INSTRUCTIONS TO FOLLOW:
Copy the rows from the line containing "Niemcy [Niemcy (2 elementy)] (224, 259)" through the end of the rows, changing each "elementy" to "pozycje" and keeping everything else the same.

EXERCISE MATERIAL:
------------------------------------------------

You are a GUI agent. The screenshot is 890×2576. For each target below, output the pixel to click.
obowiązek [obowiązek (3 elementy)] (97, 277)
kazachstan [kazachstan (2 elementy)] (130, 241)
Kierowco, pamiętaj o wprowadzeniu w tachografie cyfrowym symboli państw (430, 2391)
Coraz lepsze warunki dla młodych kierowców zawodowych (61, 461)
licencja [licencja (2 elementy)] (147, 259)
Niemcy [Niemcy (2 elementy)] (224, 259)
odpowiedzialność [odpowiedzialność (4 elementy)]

------------------------------------------------

ANSWER TO THE PROBLEM:
Niemcy [Niemcy (2 pozycje)] (224, 259)
odpowiedzialność [odpowiedzialność (4 pozycje)]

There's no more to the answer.